Dado el recuerdo de las cuadras caminadas, pretendo reconcentrarme en los minutos que me quedan, sosteniendo que como un sueño, al levantarse los hiatos que cubren nuestra imaginación son de por sí irracionales, pero no por eso dejan de tener un sentido estético y es por eso que me aferro con fuerza a plasmarlo en un papel.
Al cabo de esos instantes y en el momento que cruzo con desidia la puerta de la oficina hacia mi escritorio, la idea simplemente desapareció. Se esfumó. Me quedo sentado frente a la computadora, pensando, recordando, delineando algunos dibujos mentales de aquellos instantes de inspiración fugaz. Los momentos que siempre había intentado plasmar ahora se hacían inencontrables.
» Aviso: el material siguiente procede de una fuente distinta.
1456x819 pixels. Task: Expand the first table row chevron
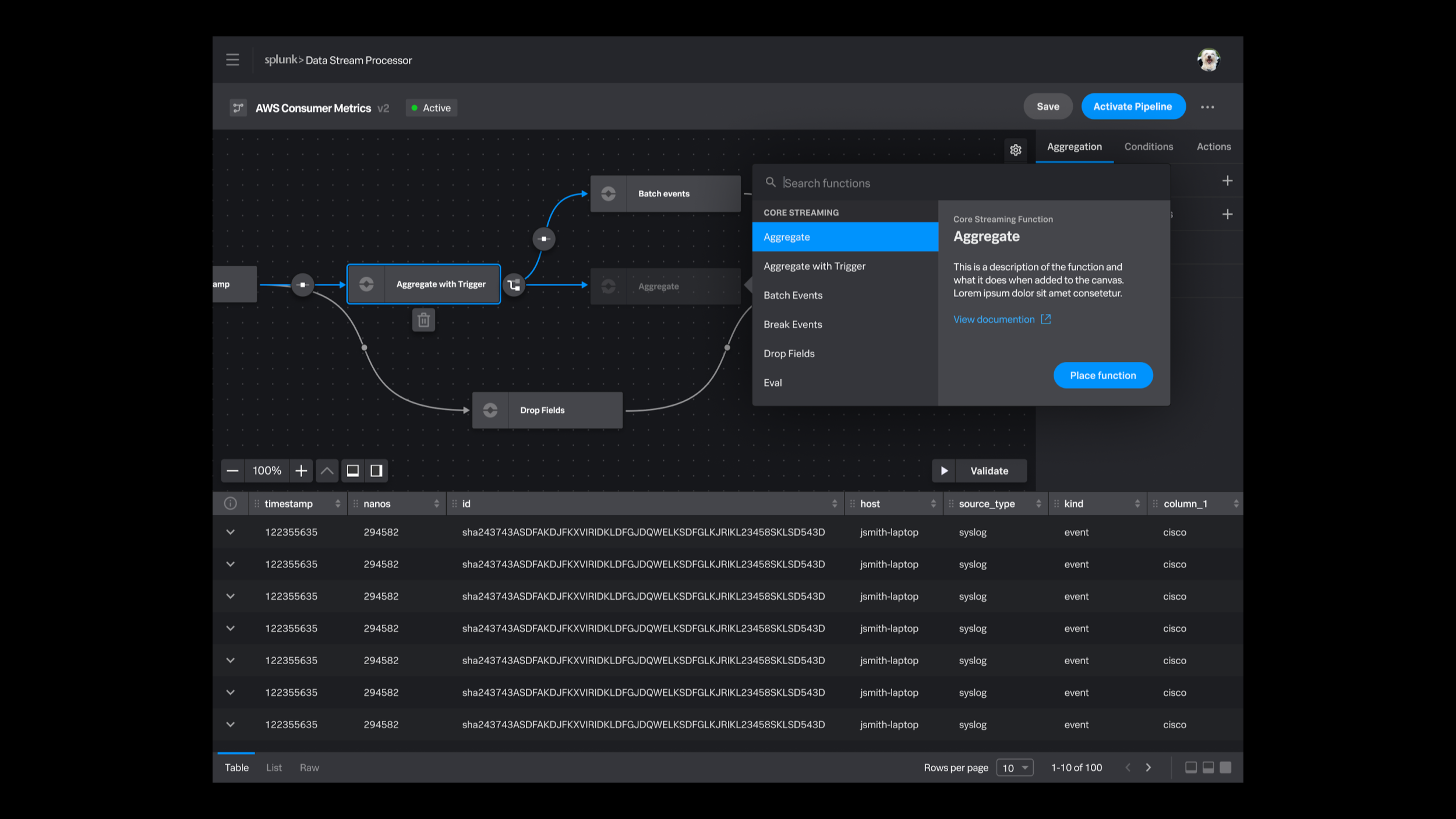click(x=231, y=532)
No eran simples ideas, era la idea luz que por más simple, por más trivial tenía el poder de haber hecho olvidarme de todo, en esos minutos en Florida. Me había hecho sonreír frente a una multitud desvariada y enfermiza.Era lo suficientemente poderosa como para poder transcribirla luego. Y así todo, el contacto con ella se esfumó como un mal presagio, que pronto dejó de existir.
Me dirán que es tiempo de abandonar este trabajo; un recurso menos radical sería utilizar un grabador. Yo voy sintiendo que es un mecanismo de defensa. Supongo que todas son respuestas válidas. Por otra parte, voy pensando que mis ilusiones y esperanzas se van acaparando en ese instante preciso de luz que brilla por encima del día, de las tareas y obligaciones y me deja flotar por encima de todo eso por escasos momentos. Quizá es mi mente la que me obliga a retenerlos, a no publicarlos, a hacerlos mios, asirlos entre mis dedos, que se esconden para mi protección.
Aún no lo sé, quizá este sea un intento de respuesta frente a la hoja en blanco, frente al silencio que viene transitando mis musas, pero sin duda siguen ahí, candorosas, jugando a las escondidas para mis minutos de placer diario, pero que huyen prontas cuando trato de describirlas.